Mary Chawner Woody (December 22, 1846 – December 25, 1928) was an American Quaker minister, educator, and temperance leader. For ten years, she served as president of the North Carolina branch of the Woman's Christian Temperance Union (W.C.T.U.), 1884–1894. She was also a Friends minister.

==Early life and education==
Mary Williams Chawner was born in Azalia, Indiana, December 22, 1846. She was of English ancestry. Her parents were Chalkley Albertson Chawner and Sarah (Cox) Chawner. Her grandfather, John S. Chawner, was an English lawyer, who came to the U.S. early in the 19th century, and married and settled in eastern North Carolina. The other ancestors, for several generations, lived in that section. Among them were the Albertsons, Parkers and Coxes. Both families were Friends for generations. Woody's parents were very religious, and gave to their children the moral and religious training characteristic of the Friends in the era of her childhood. Woody was named after her father's favorite aunt, the wife of the Rev. John Williams, the missionary to the South Pacific. This aunt in her home took a deep interest in her namesake.

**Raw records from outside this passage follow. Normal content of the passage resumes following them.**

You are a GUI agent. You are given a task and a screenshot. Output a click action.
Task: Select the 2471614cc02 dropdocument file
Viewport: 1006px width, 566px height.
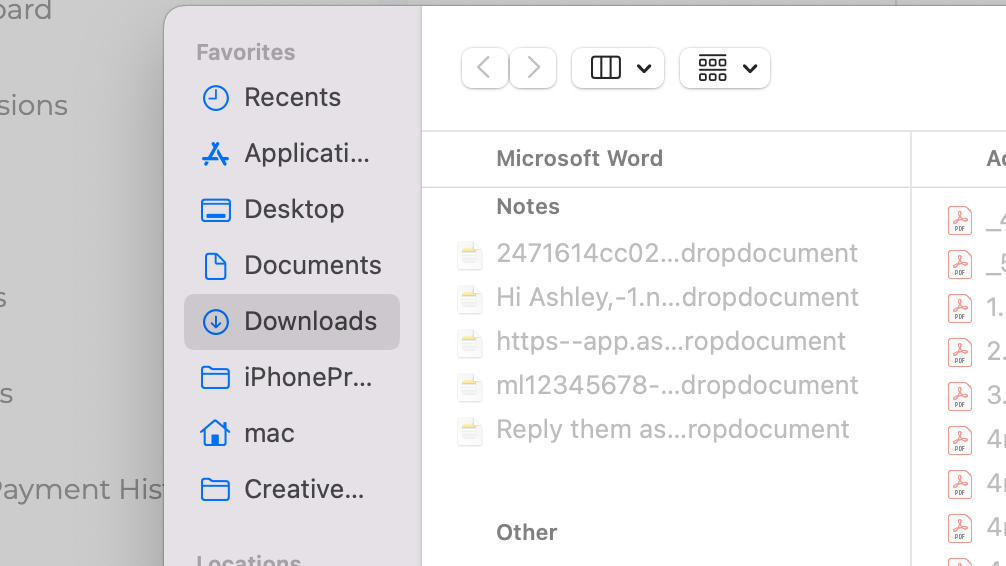click(676, 253)
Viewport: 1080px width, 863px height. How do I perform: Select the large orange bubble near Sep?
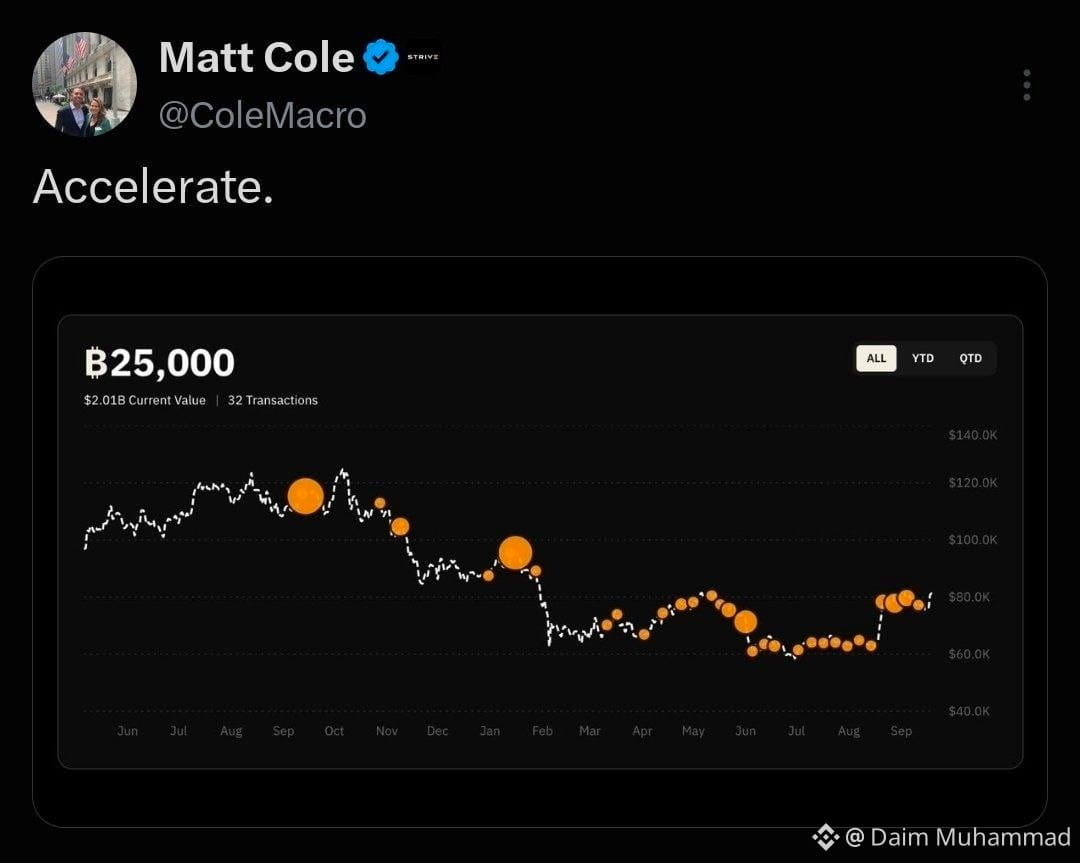click(305, 496)
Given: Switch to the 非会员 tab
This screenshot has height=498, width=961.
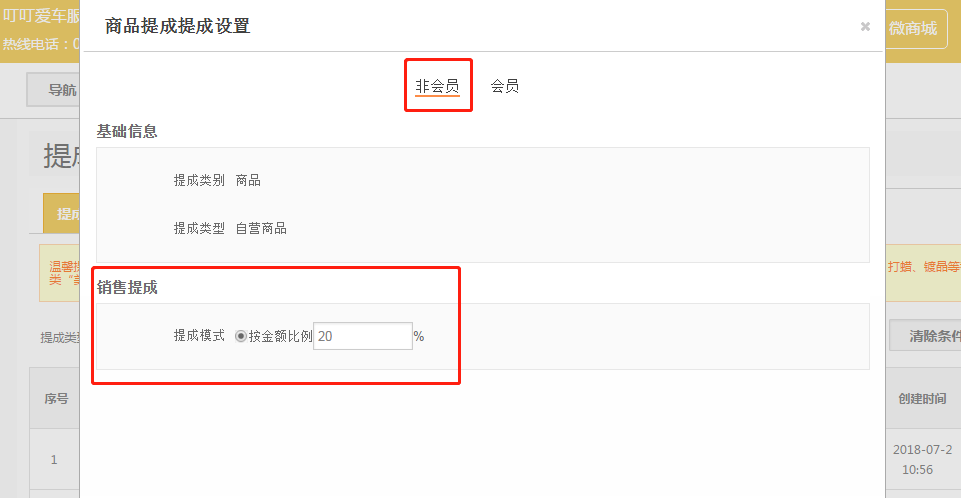Looking at the screenshot, I should 437,86.
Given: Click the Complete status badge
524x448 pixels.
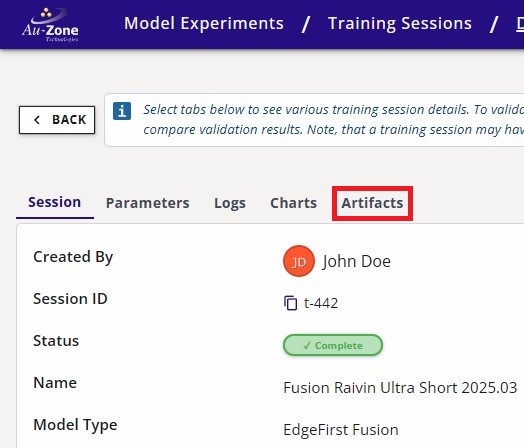Looking at the screenshot, I should tap(333, 345).
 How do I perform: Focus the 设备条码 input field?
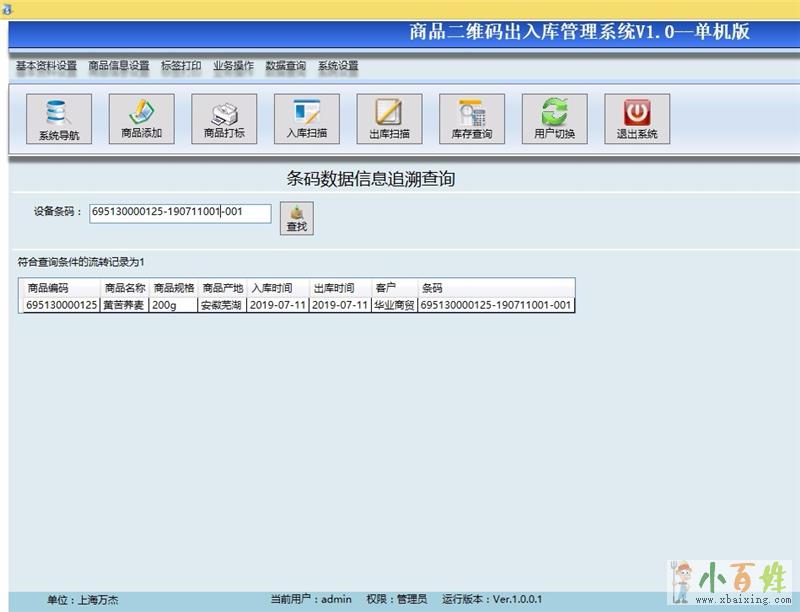coord(180,212)
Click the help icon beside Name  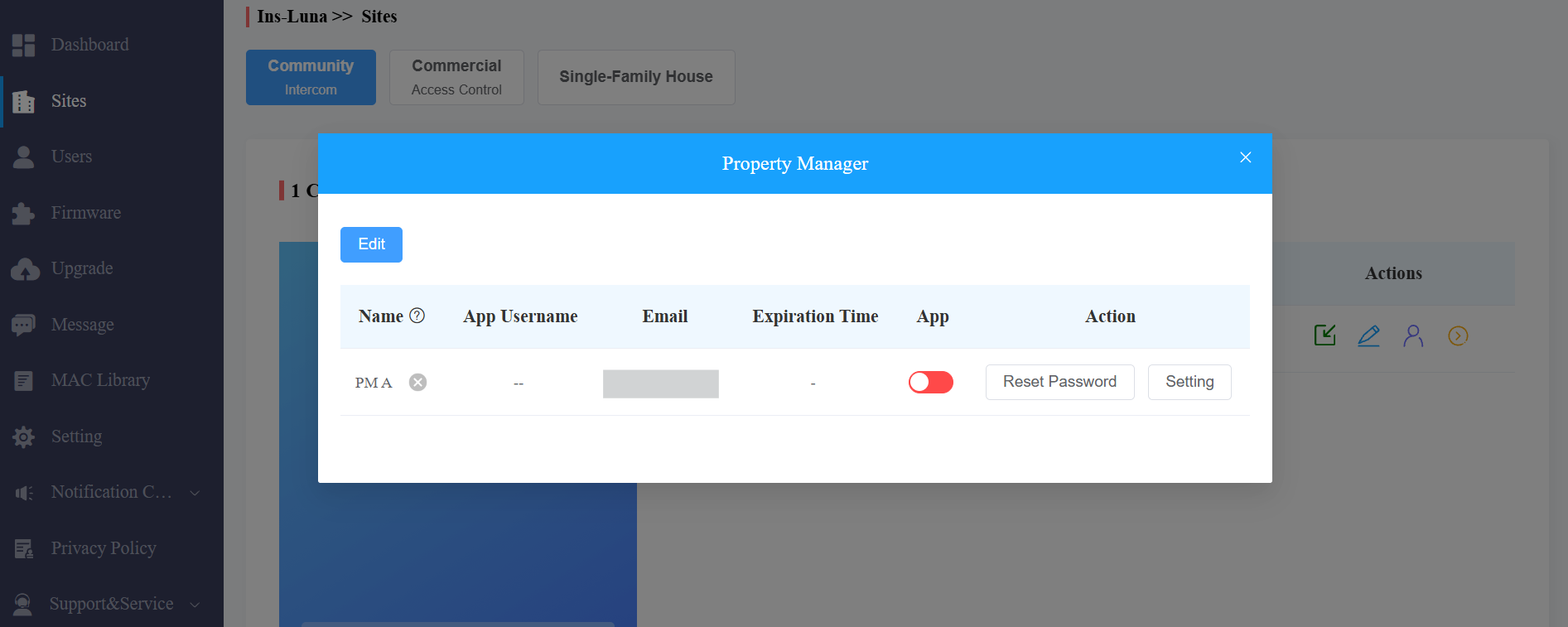[x=417, y=316]
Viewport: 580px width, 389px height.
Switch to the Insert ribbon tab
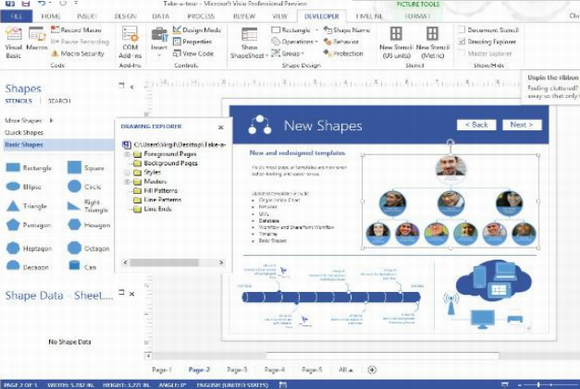pos(87,16)
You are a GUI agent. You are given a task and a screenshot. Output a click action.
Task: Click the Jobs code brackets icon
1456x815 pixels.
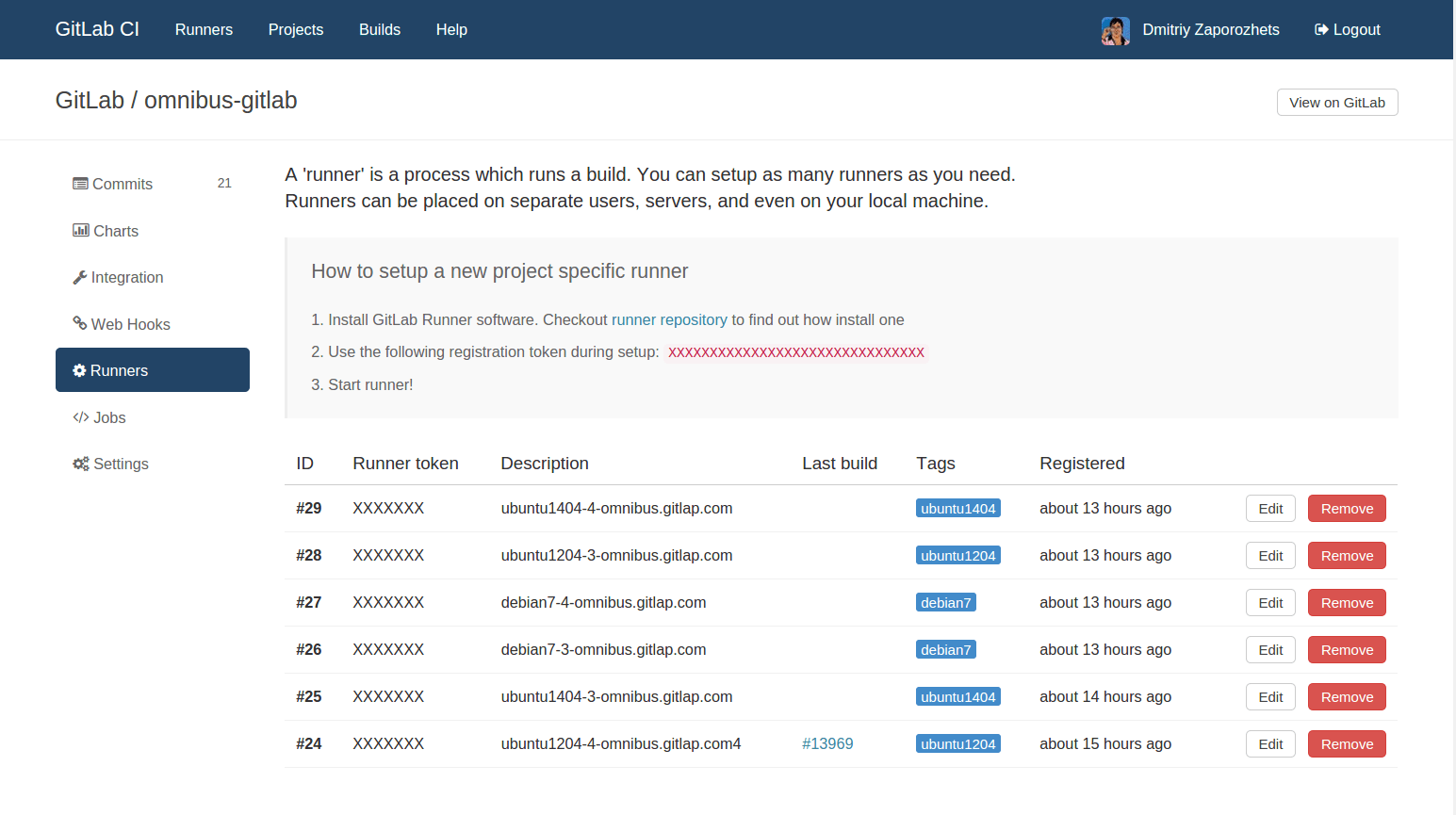(81, 417)
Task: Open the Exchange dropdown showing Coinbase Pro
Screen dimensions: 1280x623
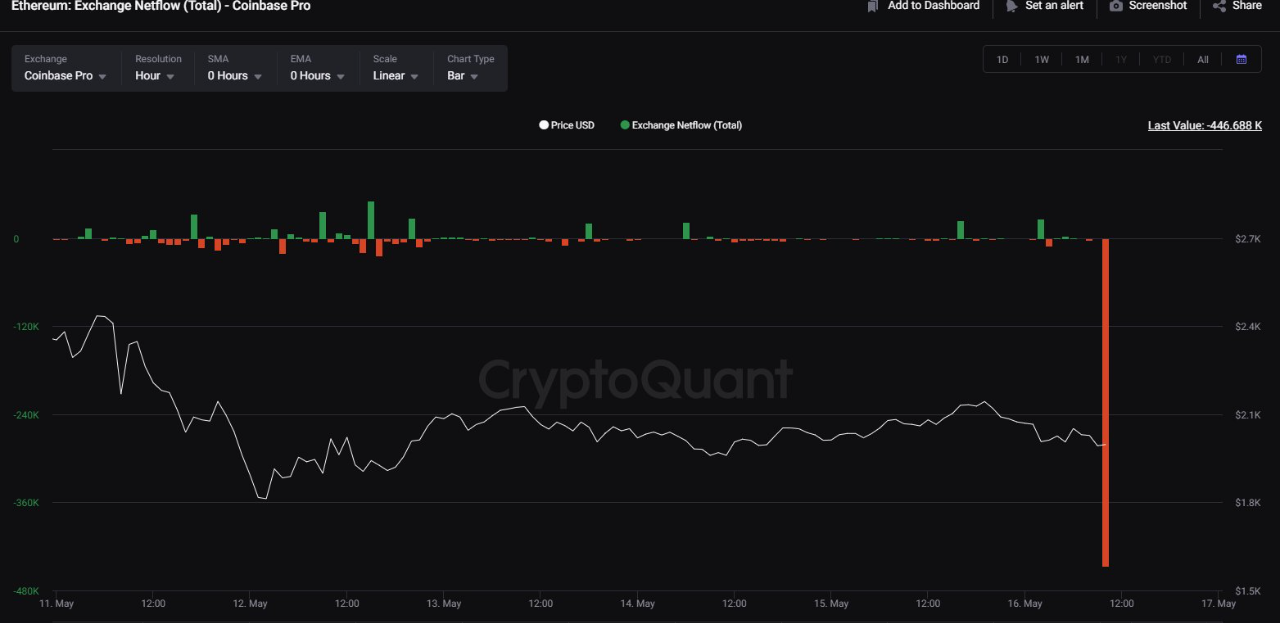Action: point(64,76)
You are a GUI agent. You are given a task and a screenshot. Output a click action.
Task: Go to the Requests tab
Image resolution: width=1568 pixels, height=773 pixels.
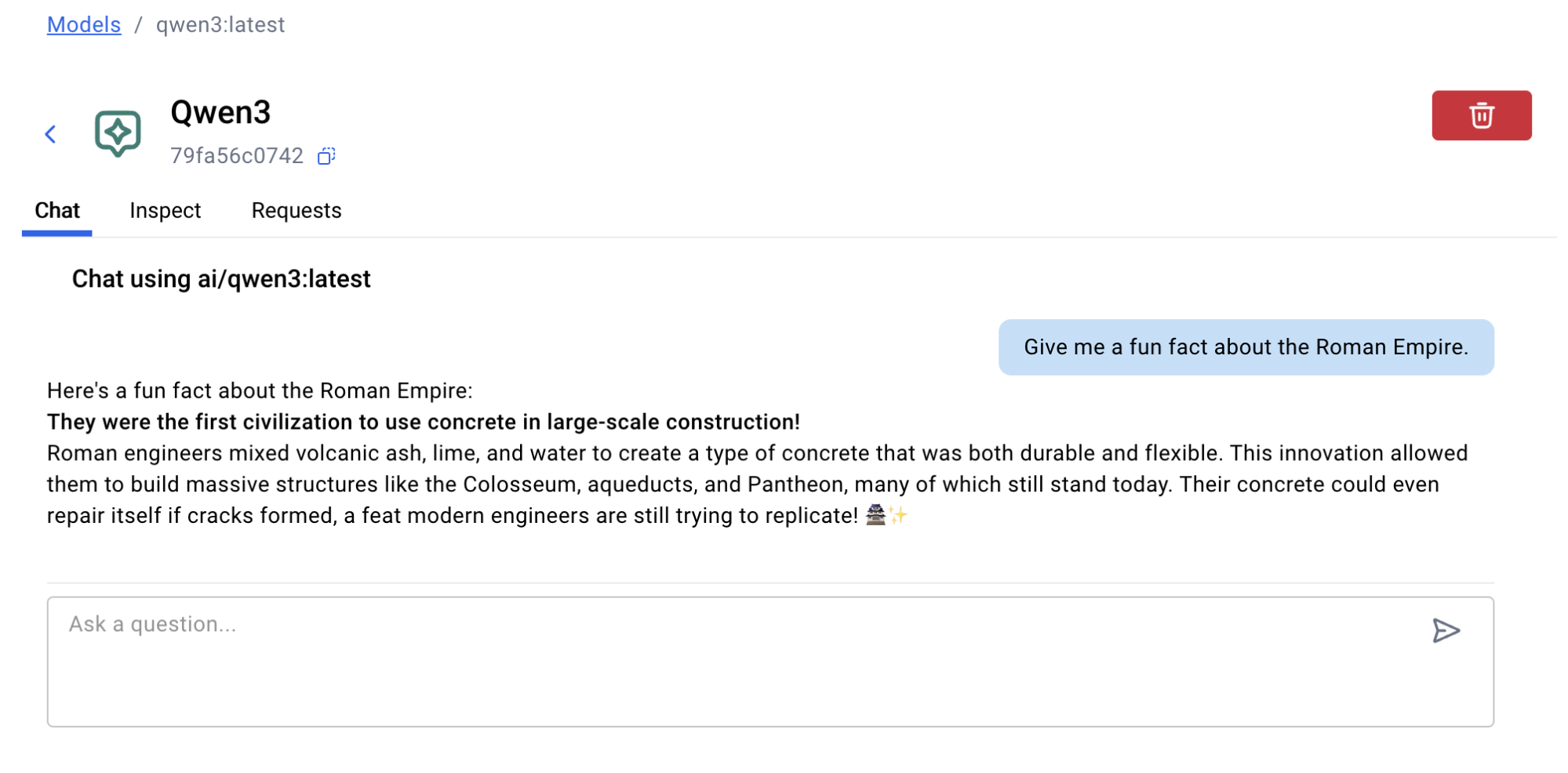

Woody was educated at Sand Creek and Sugar Plain Friends Monthly Meeting Schools (Indiana), supplemented by training in the Friends' Bloomingdale Academy (Bloomingdale, Indiana), at Albion College (Albion, Michigan), and in Earlham College (Richmond, Indiana), to which was added a year of studies in law and public speaking in University of Michigan (Ann Arbor, Michigan). In all those institutions, coeducation was the rule, and the principles of equality witnessed there gave shape to the pupils' sentiments.

==Career==
She entered, as teacher, the Friends' Bloomingdale Academy where her brother, John Chawner, A.M., was principal.

In the spring of 1868, in Thorntown, Indiana, she married John Warren Woody, A.M., LL.B., of Alamance County, North Carolina. Together, they entered Whittier College (Salem, Iowa), as teachers. At the end of five years, Prof. Woody was elected the first president of Penn College, an institution of the Friends, in Oskaloosa, Iowa, and Mrs. Woody entered that institution as teacher. In 1881, they returned to North Carolina to labor in Guilford College. While Mr. Woody filled the position of professor of history and political science, Mrs. Woody's poor health and the care of her family, including three children (Herman, John Waldo, and Alice), prevented her from teaching. However, she found time for religious work in the Friends Church.

When the W.C.T.U. was organized in North Carolina, she entered its ranks. During the first year, she found time to organize several local Unions, and she accepted the Department of Scientific Instruction. At the second State convention, held in Asheville, North Carolina in October 1884, she was chosen president, a position to which she was elected to for several years thereafter. The requirements of this office were not easily met. The unsettled conditions of society, the novelty of cooperative women's enterprises, the questionings that existed everywhere about the best ways of doing temperance wor, combined to make it unusually difficult in this State, as well as all through the South. Her annual addresses before her State conventions were models. By reason of her State presidency, she simultaneously served as a vice-president of the National W.C.T.U.

At the time of her election to the W.C.T.U. presidency (1884), the church at home was completing its proceedings in setting her apart for the ministry. She became a minister of the Friends church in North Carolina. She served in this position in North Carolina, as well as in California, Indiana, Iowa, and Kansas. Woody was also active in evangelistic work.

Later teaching positions were held at Whittier College (Whittier, California) and Friends University (Wichita, Kansas).

==Death==
Mary C. Woody died December 25, 1928, High Point, North Carolina. Interment was at New Garden Friends Cemetery, Guilford College.